- Actor Allusion: Danny's "oh, I've been known to twinkle a toe or two".
- Box Office Bomb: It made $22 million at the box office, enough to earn back its budget (which was somewhere in the $15-20 million range), but a very weak take compared with all the hype the film had gotten, plus the soundtrack album going double platinum and spawning some big hits.
- Breakaway Pop Hit: "Magic", "Suddenly", and the title song. "Magic" was a hit to the point where most people who have heard it have no idea it was originally from a motion picture soundtrack.
- Executive Meddling: Universal Pictures moved the release of the film from Christmas 1980 to summer 1980, which in particular affected the film's special effects.
- Genre-Killer: Granted, live action movie musicals weren't all that in style in the late 70s/early 80s, and the failures of both this film and fellow disco musical Can't Stop the Music ensured that it remained dead for another couple of decades. And neither helped the already dismal reputation that disco music itself had earned by that point.
- Money, Dear Boy: The reason for Gene Kelly's involvement. That and the job was close to his home. Still, everybody on the film talked about Kelly he was a pleasure to work with, and Kelly in turn stated that working with Olivia Newton-John was great.
- Non-Singing Voice: Michael Beck doesn't sing in this movie. He was dubbed by Cliff Richard.
- Old Shame:
- For Electric Light Orchestra, who wrote and performed several of the songs. Jeff Lynne eventually came to terms with it, though, and released an album with rerecorded Xanadu tracks.
- For director Robert Greenwald, whose next-most-famous work is The Burning Bed, and who reinvented himself in the 21st century as a left-wing muckraking documentary director (Outfoxed: Rupert Murdoch's War on Journalism, Wal-Mart: The High Cost of Low Price).
- Michael Beck (the guy from The Warriors). As mentioned below in Star-Derailing Role, he has been quoted as saying that The Warriors opened a lot of doors for him, which Xanadu then closed.
- Older Than They Think: This was not the first time Gene Kelly has been seen in a film on roller skates. He was also on roller skates in 1955's Its Always Fair Weather.
- Release Date Change: Joel Silver, Robert Greenwald and Victor J. Kemper wanted more elaborate special effects, but that became impossible when Universal Pictures moved the release from Christmas 1980 to summer 1980.

Using the information:
(1) List every film the Xanadu trivia notes name other than Xanadu itself.
(2) Continue the Xanadu trivia notes from where they stop.

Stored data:
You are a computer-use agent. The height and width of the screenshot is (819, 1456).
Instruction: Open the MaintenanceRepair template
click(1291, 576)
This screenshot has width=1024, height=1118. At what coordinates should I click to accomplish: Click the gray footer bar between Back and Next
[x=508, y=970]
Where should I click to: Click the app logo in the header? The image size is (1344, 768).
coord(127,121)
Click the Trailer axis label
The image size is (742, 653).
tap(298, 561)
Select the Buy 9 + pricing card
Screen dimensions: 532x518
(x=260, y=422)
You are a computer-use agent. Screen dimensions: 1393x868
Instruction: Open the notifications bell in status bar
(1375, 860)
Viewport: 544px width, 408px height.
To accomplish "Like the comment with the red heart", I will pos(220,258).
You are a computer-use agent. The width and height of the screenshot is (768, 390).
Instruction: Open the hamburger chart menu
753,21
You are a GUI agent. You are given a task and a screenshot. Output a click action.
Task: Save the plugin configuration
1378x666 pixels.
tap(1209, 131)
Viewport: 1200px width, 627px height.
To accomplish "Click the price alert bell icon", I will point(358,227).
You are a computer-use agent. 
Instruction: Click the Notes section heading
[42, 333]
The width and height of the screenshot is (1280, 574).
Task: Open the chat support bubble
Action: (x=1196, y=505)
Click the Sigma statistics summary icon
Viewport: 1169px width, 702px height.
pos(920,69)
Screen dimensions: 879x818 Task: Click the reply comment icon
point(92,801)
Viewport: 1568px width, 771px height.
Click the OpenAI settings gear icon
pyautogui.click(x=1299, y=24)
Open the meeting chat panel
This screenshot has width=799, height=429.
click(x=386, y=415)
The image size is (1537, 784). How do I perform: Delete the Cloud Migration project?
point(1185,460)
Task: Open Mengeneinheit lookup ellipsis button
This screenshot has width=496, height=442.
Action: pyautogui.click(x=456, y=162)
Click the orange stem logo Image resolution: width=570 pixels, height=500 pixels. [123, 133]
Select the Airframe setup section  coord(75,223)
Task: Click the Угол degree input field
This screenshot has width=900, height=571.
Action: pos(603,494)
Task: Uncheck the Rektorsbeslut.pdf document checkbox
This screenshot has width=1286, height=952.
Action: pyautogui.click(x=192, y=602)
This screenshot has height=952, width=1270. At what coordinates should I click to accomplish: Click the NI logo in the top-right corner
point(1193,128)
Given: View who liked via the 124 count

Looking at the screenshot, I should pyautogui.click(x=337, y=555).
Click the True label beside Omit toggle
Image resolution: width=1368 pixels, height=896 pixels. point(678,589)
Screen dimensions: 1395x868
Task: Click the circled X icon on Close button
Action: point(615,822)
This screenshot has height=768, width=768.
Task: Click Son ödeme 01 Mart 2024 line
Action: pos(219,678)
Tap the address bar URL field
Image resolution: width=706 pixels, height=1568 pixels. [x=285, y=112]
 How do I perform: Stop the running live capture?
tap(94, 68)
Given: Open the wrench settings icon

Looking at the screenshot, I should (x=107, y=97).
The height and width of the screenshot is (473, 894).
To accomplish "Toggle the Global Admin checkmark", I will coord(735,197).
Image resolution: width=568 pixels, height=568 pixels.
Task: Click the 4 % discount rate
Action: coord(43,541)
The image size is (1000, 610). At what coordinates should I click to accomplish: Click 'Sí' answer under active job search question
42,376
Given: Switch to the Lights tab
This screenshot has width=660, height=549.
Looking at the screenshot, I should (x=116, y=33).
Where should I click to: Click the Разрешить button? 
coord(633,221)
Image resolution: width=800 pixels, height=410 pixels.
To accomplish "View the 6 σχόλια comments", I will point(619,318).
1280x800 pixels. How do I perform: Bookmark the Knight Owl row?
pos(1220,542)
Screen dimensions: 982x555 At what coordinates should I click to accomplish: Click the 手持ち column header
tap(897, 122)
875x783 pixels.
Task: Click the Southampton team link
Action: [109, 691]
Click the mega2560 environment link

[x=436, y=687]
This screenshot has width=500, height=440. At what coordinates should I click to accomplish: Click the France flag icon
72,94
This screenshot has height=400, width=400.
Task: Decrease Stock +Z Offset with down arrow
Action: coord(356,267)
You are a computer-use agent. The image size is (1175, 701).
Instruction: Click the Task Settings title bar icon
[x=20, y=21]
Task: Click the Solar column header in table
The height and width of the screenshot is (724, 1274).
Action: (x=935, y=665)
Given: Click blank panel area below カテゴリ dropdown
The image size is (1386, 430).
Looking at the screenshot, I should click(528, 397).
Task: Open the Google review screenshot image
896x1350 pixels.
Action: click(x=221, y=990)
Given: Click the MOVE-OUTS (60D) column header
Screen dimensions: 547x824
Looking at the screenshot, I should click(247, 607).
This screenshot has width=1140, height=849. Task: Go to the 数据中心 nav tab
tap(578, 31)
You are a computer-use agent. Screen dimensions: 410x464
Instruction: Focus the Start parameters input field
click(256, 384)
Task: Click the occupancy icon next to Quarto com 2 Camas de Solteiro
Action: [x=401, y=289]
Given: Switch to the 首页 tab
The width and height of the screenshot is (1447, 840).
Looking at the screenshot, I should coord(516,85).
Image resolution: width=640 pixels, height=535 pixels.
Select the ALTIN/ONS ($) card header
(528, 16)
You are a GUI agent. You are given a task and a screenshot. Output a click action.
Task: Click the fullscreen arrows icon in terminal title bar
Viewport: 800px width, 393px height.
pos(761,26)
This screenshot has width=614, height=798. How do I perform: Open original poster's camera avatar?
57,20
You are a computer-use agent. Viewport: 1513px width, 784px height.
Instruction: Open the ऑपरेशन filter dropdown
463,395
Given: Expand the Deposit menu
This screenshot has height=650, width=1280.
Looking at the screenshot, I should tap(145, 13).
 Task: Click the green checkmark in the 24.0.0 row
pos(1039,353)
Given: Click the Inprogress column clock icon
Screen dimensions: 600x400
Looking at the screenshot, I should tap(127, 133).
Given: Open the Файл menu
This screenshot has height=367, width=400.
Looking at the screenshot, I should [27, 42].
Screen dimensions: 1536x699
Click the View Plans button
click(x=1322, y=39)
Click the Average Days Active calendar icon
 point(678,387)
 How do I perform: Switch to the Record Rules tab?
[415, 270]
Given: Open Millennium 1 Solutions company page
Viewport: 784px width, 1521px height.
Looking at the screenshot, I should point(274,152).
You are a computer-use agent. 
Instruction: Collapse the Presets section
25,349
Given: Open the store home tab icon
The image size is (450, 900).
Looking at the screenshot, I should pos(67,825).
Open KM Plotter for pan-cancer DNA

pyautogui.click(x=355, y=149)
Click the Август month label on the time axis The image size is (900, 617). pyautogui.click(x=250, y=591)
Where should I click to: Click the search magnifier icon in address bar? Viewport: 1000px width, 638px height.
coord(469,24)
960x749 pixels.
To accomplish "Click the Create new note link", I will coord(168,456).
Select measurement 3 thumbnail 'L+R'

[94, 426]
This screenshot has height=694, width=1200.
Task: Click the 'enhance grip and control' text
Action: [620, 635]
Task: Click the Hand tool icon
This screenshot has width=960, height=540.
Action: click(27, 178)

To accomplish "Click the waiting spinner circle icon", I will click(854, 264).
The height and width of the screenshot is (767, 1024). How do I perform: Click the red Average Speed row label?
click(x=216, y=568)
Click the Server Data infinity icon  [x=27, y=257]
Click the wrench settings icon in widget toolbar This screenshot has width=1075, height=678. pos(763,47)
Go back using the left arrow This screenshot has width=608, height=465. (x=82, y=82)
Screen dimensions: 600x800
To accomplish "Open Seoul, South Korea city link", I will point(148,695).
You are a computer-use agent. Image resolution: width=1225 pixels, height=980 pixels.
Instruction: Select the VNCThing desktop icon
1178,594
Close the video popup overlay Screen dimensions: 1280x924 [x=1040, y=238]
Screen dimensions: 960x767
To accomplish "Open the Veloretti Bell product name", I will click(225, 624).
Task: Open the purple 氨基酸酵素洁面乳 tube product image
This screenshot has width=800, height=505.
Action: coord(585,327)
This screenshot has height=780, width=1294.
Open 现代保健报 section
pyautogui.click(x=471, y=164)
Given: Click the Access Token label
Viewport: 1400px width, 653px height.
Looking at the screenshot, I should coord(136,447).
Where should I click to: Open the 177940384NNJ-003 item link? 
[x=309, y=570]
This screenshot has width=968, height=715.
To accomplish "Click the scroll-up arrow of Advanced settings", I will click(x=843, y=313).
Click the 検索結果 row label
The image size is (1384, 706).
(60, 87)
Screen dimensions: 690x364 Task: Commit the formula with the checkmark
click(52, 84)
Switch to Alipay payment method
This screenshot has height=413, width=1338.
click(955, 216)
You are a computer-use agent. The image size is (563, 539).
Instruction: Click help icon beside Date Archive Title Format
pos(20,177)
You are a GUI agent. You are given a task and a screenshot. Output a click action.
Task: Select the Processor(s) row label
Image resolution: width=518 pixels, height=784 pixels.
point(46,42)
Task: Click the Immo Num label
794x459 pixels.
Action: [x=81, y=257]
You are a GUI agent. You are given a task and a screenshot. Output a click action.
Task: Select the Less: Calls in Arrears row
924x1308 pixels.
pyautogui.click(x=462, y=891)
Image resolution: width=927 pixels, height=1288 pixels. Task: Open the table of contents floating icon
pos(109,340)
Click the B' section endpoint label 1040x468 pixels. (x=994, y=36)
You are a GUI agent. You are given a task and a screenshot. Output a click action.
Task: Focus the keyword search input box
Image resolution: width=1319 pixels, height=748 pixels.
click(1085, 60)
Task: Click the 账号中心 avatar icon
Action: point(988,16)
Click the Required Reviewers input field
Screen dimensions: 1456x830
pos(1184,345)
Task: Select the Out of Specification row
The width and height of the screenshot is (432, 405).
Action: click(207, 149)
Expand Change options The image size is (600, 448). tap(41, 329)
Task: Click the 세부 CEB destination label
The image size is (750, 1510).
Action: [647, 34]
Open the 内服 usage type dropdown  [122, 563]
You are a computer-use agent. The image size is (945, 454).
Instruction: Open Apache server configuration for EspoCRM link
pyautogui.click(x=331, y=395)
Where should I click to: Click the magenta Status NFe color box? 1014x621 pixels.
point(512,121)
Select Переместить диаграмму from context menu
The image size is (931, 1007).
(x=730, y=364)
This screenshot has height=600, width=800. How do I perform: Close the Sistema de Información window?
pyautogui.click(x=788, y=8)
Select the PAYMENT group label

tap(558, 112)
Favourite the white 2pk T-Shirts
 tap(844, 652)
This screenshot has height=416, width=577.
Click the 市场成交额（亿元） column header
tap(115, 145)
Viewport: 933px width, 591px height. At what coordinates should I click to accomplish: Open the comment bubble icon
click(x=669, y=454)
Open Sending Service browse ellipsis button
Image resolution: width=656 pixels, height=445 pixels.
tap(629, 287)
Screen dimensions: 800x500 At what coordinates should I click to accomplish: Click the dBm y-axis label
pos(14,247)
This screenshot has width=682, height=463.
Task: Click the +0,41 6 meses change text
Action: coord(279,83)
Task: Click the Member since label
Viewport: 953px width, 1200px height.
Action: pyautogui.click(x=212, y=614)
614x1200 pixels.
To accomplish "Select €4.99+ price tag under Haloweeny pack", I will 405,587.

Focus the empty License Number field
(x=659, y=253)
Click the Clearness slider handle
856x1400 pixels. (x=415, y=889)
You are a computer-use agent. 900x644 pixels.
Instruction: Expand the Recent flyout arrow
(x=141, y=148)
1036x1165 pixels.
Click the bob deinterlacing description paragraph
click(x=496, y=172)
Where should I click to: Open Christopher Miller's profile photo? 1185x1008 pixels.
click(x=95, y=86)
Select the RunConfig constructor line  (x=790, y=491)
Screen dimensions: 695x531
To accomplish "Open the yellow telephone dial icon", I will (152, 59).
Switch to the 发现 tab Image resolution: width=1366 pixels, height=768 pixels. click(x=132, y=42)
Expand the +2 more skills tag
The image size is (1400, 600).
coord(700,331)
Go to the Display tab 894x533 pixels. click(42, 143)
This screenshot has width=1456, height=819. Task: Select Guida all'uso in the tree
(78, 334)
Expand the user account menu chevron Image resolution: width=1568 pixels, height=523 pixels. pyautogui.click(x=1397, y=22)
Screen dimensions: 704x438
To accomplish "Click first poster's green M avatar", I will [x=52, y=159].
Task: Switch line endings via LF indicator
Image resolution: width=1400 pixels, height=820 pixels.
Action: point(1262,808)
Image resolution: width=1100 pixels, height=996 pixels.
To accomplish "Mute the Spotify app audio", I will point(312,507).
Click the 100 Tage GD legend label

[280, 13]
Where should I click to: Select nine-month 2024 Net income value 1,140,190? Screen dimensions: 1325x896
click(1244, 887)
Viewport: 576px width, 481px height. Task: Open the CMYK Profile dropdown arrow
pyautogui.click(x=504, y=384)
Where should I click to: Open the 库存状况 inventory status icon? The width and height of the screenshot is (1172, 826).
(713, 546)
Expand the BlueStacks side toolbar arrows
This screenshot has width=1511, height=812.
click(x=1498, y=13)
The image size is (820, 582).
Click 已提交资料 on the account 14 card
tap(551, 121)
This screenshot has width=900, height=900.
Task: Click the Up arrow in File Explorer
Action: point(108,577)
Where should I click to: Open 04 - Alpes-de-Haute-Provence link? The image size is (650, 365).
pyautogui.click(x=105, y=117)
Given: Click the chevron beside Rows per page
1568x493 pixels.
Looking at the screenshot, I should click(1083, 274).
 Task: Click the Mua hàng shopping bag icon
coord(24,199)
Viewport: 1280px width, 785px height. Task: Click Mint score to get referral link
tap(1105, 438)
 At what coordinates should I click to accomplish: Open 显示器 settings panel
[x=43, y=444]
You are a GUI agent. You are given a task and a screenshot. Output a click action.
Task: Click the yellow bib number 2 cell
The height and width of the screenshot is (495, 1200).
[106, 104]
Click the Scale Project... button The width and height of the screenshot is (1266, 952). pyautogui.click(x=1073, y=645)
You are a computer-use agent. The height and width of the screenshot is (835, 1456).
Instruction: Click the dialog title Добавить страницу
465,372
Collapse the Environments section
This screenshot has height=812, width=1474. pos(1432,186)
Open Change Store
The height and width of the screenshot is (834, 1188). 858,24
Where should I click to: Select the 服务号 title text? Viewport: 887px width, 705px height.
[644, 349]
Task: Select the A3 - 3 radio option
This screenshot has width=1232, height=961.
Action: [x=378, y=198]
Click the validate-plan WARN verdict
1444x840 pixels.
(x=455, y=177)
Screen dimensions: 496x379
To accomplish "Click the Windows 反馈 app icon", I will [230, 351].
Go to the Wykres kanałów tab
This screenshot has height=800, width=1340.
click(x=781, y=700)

Results:
(1)
Can't Stop the Music
The Burning Bed
Outfoxed: Rupert Murdoch's War on Journalism
Wal-Mart: The High Cost of Low Price
The Warriors
Its Always Fair Weather

(2)
- Romance on the Set: This is where Olivia Newton-John met her first husband, Matt Lattanzi - he played young Danny in the flashback sequence.
- Star-Derailing Role:
- The film was meant to launch Olivia Newton-John's career as a solo star. Due to its complete failure at the American box office, it became the one and only time she received top billing without a co-star in a theatrical release. (Then she did Two of a Kind and that was the end of her film career.)
- As for Michael Beck...
- Unintentional Period Piece: A veritable time capsule of late 70s - early 80s fads, fashion, and music styles.
- Vindicated by Cable: The movie was trashed by critics but it picked up its core audience on pay cable channels. Especially in the early 80s era, when HBO (which until 1981 didn't even operate on a 24-hour schedule) had a very small library of movies to air.
- What Could Have Been:
- Olivia Newton-John had to choose between doing this movie or Can't Stop the Music. All things considered, she probably chose wisely.
- Andy Gibb was originally cast as Sonny. John Travolta was also offered the role, which would have paired him again with Newton-John after Grease.note
- Gene Kelly originally refused to dance when he accepted the role. He only warmed up to the idea after getting to know the choreographers. Even the big number of him with Olivia Newton-John was only added after production had wrapped, and Kelly demanded a closed set with only the minimal essential crew present. Still, everybody on the film talked about how he was a pleasure to work with.
- Writing by the Seat of Your Pants: According to Olivia Newton-John (and confirmed by Robert Greenwald), the script was written during filming.